# Records from a collection

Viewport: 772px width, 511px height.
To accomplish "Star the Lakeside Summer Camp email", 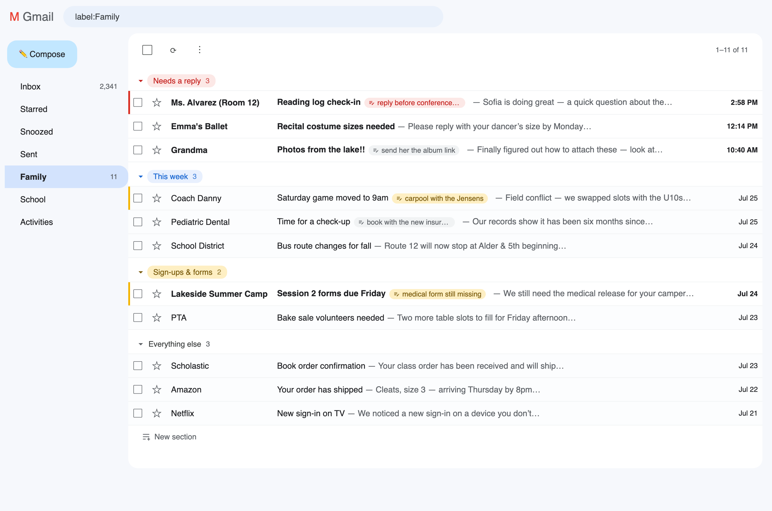I will tap(157, 294).
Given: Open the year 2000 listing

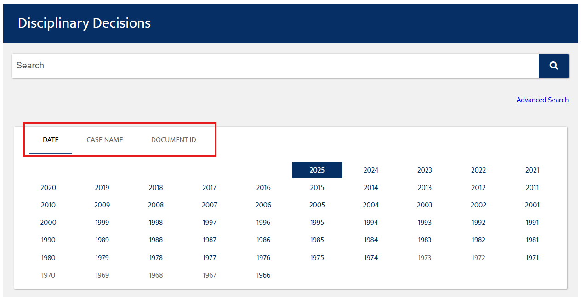Looking at the screenshot, I should (x=48, y=223).
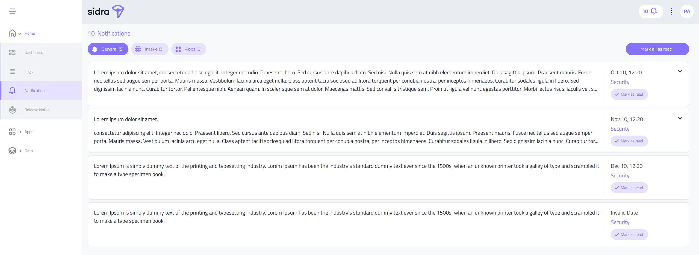Click the Sidra logo
Viewport: 699px width, 255px height.
[x=106, y=11]
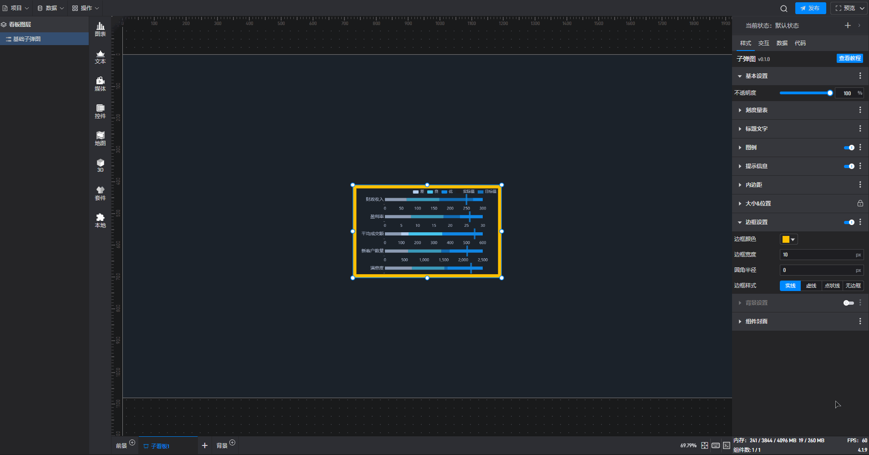Disable the 提示信息 tooltip switch
Screen dimensions: 869x455
tap(849, 166)
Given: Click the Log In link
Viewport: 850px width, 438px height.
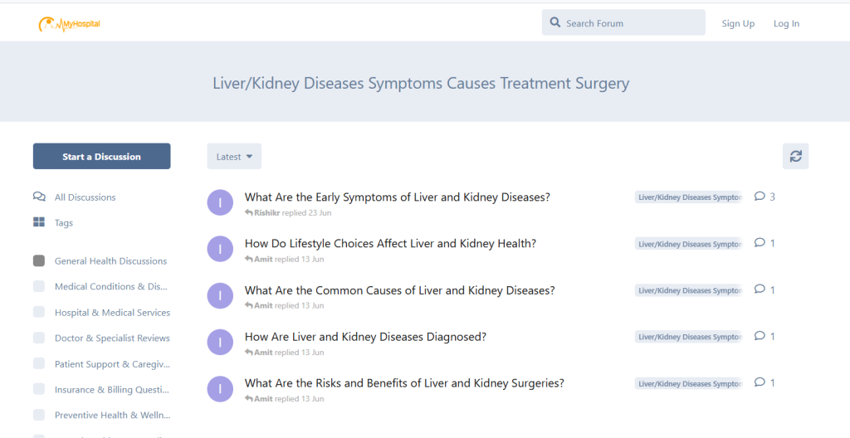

# PROBLEM DETAILS
Reproduce verbatim every line from the one containing "Given: Click the Log In link" through the end of the records, leaving out the pictures.

# THE REPLY
Given: Click the Log In link
Viewport: 850px width, 438px height.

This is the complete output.